CD8+ T Cells Drive Plaque Smooth Muscle Cell Dedifferentiation in Experimental Atherosclerosis.

Background: Atherosclerosis is driven by the infiltration of the arterial intima by diverse immune cells and smooth muscle cells (SMCs). CD8⁺ T cells promote lesion growth during atherosclerotic lesion development, but their role in advanced atherosclerosis is less clear. Here, we studied the role of CD8⁺ T cells and their effects on SMCs in established atherosclerosis.

Methods: CD8⁺ T cells were depleted in (SMC reporter) low-density lipoprotein receptor-deficient (Ldlr^-/-) mice with established atherosclerotic lesions. Atherosclerotic lesion formation was examined, and single-cell RNA sequencing of aortic SMCs and their progeny was performed. Additionally, coculture experiments with primary aortic SMCs and CD8⁺ T cells were conducted.
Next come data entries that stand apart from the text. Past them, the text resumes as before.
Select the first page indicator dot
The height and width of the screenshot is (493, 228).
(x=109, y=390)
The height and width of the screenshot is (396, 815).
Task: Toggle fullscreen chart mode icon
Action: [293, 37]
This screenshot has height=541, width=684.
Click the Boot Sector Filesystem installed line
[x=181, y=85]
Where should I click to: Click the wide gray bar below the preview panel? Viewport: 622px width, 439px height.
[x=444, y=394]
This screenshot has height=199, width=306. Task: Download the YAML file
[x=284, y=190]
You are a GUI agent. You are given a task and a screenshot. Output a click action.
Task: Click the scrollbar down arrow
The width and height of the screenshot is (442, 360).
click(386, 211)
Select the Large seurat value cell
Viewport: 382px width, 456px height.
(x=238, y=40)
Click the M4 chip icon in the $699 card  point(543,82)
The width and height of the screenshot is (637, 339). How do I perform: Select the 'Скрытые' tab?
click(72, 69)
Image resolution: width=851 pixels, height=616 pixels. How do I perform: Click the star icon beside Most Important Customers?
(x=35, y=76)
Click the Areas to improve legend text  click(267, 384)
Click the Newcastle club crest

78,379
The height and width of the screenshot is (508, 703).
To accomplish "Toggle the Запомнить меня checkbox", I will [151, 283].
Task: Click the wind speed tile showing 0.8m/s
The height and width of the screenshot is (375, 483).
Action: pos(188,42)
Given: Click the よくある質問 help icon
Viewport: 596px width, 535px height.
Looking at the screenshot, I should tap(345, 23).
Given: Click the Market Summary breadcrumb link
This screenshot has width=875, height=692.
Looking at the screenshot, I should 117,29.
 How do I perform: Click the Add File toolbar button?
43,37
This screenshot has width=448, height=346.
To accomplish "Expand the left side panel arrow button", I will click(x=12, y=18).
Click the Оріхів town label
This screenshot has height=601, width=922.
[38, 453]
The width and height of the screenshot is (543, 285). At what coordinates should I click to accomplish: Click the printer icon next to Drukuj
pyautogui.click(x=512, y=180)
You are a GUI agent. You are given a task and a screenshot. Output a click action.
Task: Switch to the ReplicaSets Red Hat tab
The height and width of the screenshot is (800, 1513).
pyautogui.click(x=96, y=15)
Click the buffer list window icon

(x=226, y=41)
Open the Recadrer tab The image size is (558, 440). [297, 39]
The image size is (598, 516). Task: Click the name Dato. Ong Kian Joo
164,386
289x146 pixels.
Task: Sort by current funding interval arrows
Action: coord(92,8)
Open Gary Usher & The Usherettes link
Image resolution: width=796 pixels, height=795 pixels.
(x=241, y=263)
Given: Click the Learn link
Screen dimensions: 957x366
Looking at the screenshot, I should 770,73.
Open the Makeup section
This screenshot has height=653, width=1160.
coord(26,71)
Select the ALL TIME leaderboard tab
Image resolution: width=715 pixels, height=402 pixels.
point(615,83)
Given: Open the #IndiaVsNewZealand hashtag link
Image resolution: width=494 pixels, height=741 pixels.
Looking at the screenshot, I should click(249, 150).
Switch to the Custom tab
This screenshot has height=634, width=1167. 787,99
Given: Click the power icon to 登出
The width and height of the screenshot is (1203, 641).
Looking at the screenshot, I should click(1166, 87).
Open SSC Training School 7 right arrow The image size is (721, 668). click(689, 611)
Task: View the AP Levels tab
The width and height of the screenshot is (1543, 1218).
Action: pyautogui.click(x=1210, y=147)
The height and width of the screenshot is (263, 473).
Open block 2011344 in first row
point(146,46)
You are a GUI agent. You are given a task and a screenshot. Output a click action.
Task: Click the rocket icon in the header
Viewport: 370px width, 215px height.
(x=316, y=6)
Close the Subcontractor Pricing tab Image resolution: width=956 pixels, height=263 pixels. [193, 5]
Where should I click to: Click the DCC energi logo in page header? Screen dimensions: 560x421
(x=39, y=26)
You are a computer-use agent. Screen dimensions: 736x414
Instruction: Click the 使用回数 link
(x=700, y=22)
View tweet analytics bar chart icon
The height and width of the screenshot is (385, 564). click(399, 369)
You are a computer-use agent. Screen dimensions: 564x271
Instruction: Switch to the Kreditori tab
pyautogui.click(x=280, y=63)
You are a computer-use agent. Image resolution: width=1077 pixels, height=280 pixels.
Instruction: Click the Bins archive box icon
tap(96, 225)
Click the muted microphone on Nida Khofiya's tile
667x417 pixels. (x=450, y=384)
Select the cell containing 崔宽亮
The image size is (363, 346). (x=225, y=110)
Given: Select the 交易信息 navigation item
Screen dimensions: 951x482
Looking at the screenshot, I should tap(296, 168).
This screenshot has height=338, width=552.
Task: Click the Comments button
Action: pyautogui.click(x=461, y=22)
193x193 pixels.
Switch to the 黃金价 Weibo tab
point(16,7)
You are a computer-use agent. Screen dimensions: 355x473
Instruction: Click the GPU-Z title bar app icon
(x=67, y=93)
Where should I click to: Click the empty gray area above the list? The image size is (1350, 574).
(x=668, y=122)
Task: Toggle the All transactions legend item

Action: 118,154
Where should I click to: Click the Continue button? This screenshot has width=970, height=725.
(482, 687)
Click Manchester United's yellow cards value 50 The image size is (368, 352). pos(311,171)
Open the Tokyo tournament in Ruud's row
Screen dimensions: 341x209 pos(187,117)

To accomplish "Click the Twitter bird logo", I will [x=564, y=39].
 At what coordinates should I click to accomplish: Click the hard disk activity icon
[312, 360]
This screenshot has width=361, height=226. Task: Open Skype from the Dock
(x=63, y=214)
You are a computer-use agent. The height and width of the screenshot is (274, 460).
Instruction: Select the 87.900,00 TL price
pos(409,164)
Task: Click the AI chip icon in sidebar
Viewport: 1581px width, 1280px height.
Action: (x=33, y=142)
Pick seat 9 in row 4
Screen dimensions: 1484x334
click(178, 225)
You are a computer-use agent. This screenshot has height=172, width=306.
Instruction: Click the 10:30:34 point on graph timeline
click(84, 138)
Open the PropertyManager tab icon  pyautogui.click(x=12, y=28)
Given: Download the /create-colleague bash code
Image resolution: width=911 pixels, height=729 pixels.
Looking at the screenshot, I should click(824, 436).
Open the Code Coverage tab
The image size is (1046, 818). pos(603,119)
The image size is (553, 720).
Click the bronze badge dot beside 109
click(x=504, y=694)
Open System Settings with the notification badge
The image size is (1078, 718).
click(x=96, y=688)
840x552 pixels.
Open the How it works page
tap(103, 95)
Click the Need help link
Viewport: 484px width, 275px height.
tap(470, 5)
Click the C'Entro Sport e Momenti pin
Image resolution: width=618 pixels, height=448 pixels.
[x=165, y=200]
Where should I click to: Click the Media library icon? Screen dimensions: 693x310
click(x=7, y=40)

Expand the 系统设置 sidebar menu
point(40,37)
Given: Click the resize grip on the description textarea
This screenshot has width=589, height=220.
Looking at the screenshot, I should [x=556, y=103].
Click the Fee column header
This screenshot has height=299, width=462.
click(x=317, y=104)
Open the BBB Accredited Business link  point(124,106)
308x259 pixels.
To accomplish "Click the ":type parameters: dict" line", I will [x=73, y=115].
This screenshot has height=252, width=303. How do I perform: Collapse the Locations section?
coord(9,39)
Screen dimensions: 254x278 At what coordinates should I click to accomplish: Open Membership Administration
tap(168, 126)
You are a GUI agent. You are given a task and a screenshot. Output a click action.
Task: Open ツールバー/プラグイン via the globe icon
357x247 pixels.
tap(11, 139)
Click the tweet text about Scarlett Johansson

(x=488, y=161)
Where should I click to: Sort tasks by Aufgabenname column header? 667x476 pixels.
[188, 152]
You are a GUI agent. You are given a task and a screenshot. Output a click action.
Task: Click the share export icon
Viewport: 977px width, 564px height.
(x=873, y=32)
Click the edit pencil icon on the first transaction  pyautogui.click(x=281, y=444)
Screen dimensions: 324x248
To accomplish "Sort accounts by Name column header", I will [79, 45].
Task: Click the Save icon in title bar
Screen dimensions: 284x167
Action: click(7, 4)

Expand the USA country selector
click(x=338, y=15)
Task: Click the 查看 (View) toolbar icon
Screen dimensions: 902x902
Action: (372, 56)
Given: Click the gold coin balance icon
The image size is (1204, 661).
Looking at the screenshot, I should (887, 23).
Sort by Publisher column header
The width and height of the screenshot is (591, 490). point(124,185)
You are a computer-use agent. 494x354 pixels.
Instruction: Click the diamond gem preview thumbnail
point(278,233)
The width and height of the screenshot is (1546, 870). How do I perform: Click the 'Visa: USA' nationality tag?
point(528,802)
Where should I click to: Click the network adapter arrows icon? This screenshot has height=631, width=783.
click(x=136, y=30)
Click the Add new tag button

Results: Although we could not detect differences in atherosclerotic lesion size, an increased plaque SMC content was noted in mice after CD8⁺ T-cell depletion. Single-cell RNA sequencing of aortic lineage-traced SMCs revealed contractile SMCs and a modulated SMC cluster, expressing macrophage- and osteoblast-related genes. CD8⁺ T-cell depletion was associated with an increased contractile but decreased macrophage and osteoblast-like gene signature in this modulated aortic SMC cluster. Conversely, exposure of isolated aortic SMCs to activated CD8⁺ T cells decreased the expression of genes indicative of a contractile SMC phenotype and induced a macrophage and osteoblast-like cell state. Notably, CD8⁺ T cells triggered calcium deposits in SMCs under osteogenic conditions. Mechanistically, we identified transcription factors highly expressed in modulated SMCs, including Runx1, to be induced by CD8⁺ T cells in cultured SMCs in an IFNγ (interferon-γ)-dependent manner.

Conclusions: We here uncovered CD8⁺ T cells to control the SMC phenotype in atherosclerosis. CD8⁺ T cells promote SMC dedifferentiation and drive SMCs to adopt features of macrophage-like and osteoblast-like, procalcifying cell phenotypes. Given the critical role of SMCs in atherosclerotic plaque stability, CD8⁺ T cells could thus be explored as therapeutic target cells during lesion progression.